What you need to do –
Retype the entries. Match them exactly.

Exercise data –
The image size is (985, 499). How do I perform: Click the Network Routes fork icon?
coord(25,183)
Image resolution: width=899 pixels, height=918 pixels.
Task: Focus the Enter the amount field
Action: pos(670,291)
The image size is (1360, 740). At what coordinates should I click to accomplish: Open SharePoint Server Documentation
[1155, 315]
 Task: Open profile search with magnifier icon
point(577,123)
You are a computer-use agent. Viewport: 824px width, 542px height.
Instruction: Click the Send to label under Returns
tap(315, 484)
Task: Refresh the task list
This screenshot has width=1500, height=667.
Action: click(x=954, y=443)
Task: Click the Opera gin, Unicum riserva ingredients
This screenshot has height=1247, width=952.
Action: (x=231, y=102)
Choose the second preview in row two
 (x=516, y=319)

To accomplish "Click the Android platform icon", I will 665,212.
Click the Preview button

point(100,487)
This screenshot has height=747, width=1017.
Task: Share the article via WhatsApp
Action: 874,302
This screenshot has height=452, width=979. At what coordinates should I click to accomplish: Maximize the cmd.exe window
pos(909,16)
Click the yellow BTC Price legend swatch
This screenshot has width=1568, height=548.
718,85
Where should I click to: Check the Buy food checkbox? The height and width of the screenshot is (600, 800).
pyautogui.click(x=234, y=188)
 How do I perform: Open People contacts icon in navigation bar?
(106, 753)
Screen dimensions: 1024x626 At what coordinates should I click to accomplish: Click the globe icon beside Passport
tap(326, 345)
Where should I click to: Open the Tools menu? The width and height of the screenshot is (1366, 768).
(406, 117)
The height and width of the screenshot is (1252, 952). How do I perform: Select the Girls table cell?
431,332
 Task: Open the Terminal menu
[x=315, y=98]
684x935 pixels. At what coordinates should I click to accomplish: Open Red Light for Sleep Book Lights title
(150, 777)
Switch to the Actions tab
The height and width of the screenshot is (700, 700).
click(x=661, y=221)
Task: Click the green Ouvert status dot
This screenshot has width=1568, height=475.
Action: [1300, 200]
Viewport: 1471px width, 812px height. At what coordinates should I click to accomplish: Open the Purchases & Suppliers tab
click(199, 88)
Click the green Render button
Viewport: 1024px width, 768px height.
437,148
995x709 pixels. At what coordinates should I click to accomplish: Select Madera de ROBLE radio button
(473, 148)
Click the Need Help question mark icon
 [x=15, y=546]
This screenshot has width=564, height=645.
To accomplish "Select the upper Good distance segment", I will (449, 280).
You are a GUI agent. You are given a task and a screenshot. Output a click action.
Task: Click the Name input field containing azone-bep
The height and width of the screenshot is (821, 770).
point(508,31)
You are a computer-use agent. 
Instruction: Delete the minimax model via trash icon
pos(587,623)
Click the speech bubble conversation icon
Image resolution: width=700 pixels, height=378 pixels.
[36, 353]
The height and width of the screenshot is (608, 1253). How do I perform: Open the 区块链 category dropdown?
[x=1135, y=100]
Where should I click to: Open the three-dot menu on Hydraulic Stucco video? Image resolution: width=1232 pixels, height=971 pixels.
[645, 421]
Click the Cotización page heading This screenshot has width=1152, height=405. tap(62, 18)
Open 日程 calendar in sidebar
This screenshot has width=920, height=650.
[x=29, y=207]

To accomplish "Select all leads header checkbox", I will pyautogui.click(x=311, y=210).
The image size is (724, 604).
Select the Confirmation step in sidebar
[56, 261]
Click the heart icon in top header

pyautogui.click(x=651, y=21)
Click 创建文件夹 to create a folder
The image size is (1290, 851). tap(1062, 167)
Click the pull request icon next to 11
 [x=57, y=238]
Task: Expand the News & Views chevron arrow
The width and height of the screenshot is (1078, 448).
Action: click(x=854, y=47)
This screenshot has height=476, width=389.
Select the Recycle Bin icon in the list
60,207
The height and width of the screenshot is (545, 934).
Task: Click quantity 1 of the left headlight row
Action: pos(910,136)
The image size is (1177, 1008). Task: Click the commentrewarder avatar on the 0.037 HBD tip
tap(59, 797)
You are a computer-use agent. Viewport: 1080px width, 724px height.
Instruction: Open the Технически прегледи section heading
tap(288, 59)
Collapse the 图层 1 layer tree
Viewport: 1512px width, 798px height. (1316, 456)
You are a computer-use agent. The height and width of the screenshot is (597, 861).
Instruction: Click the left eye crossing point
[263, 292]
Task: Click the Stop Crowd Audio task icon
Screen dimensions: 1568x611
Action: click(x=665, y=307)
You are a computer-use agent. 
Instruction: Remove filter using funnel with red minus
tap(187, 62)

Response below –
The image size is (985, 499). How do I perform: Click the Network Routes fork icon?
coord(25,183)
Image resolution: width=899 pixels, height=918 pixels.
Task: Focus the Enter the amount field
Action: pos(670,291)
The image size is (1360, 740). At what coordinates should I click to accomplish: Open SharePoint Server Documentation
[1155, 315]
 Task: Open profile search with magnifier icon
point(577,123)
You are a computer-use agent. Viewport: 824px width, 542px height.
Instruction: Click the Send to label under Returns
tap(315, 484)
Task: Refresh the task list
This screenshot has width=1500, height=667.
Action: click(x=954, y=443)
Task: Click the Opera gin, Unicum riserva ingredients
This screenshot has height=1247, width=952.
Action: (x=231, y=102)
Choose the second preview in row two
 (x=516, y=319)

To accomplish "Click the Android platform icon", I will 665,212.
Click the Preview button

point(100,487)
This screenshot has height=747, width=1017.
Task: Share the article via WhatsApp
Action: 874,302
This screenshot has height=452, width=979. At what coordinates should I click to accomplish: Maximize the cmd.exe window
pos(909,16)
Click the yellow BTC Price legend swatch
This screenshot has width=1568, height=548.
718,85
Where should I click to: Check the Buy food checkbox? The height and width of the screenshot is (600, 800).
pyautogui.click(x=234, y=188)
 How do I perform: Open People contacts icon in navigation bar?
(106, 753)
Screen dimensions: 1024x626 At what coordinates should I click to accomplish: Click the globe icon beside Passport
tap(326, 345)
Where should I click to: Open the Tools menu? The width and height of the screenshot is (1366, 768).
(406, 117)
The height and width of the screenshot is (1252, 952). How do I perform: Select the Girls table cell?
431,332
 Task: Open the Terminal menu
[x=315, y=98]
684x935 pixels. At what coordinates should I click to accomplish: Open Red Light for Sleep Book Lights title
(150, 777)
Switch to the Actions tab
The height and width of the screenshot is (700, 700).
click(x=661, y=221)
Task: Click the green Ouvert status dot
This screenshot has width=1568, height=475.
Action: [1300, 200]
Viewport: 1471px width, 812px height. At what coordinates should I click to accomplish: Open the Purchases & Suppliers tab
click(199, 88)
Click the green Render button
Viewport: 1024px width, 768px height.
437,148
995x709 pixels. At what coordinates should I click to accomplish: Select Madera de ROBLE radio button
(473, 148)
Click the Need Help question mark icon
 [x=15, y=546]
This screenshot has width=564, height=645.
To accomplish "Select the upper Good distance segment", I will (449, 280).
You are a GUI agent. You are given a task and a screenshot. Output a click action.
Task: Click the Name input field containing azone-bep
The height and width of the screenshot is (821, 770).
point(508,31)
You are a computer-use agent. 
Instruction: Delete the minimax model via trash icon
pos(587,623)
Click the speech bubble conversation icon
Image resolution: width=700 pixels, height=378 pixels.
[36, 353]
The height and width of the screenshot is (608, 1253). How do I perform: Open the 区块链 category dropdown?
[x=1135, y=100]
Where should I click to: Open the three-dot menu on Hydraulic Stucco video? Image resolution: width=1232 pixels, height=971 pixels.
[645, 421]
Click the Cotización page heading This screenshot has width=1152, height=405. tap(62, 18)
Open 日程 calendar in sidebar
This screenshot has width=920, height=650.
[x=29, y=207]

To accomplish "Select all leads header checkbox", I will pyautogui.click(x=311, y=210).
The image size is (724, 604).
Select the Confirmation step in sidebar
[56, 261]
Click the heart icon in top header

pyautogui.click(x=651, y=21)
Click 创建文件夹 to create a folder
The image size is (1290, 851). tap(1062, 167)
Click the pull request icon next to 11
 [x=57, y=238]
Task: Expand the News & Views chevron arrow
The width and height of the screenshot is (1078, 448).
Action: click(x=854, y=47)
This screenshot has height=476, width=389.
Select the Recycle Bin icon in the list
60,207
The height and width of the screenshot is (545, 934).
Task: Click quantity 1 of the left headlight row
Action: pos(910,136)
The image size is (1177, 1008). Task: Click the commentrewarder avatar on the 0.037 HBD tip
tap(59, 797)
You are a computer-use agent. Viewport: 1080px width, 724px height.
Instruction: Open the Технически прегледи section heading
tap(288, 59)
Collapse the 图层 1 layer tree
Viewport: 1512px width, 798px height. (1316, 456)
You are a computer-use agent. The height and width of the screenshot is (597, 861).
Instruction: Click the left eye crossing point
[263, 292]
Task: Click the Stop Crowd Audio task icon
Screen dimensions: 1568x611
Action: click(x=665, y=307)
You are a computer-use agent. 
Instruction: Remove filter using funnel with red minus
tap(187, 62)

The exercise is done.